→ **YOUR TASK**
Below are records; transcribe each one exactly.

→ **Data items**
=== Begin Enclosure ===
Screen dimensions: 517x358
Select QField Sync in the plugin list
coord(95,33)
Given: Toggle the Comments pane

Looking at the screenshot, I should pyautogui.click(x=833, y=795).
=== End Enclosure ===
→ **EXERCISE RESPONSE**
Screen dimensions: 517x358
Select QField Sync in the plugin list
coord(95,33)
Given: Toggle the Comments pane

Looking at the screenshot, I should pyautogui.click(x=833, y=795).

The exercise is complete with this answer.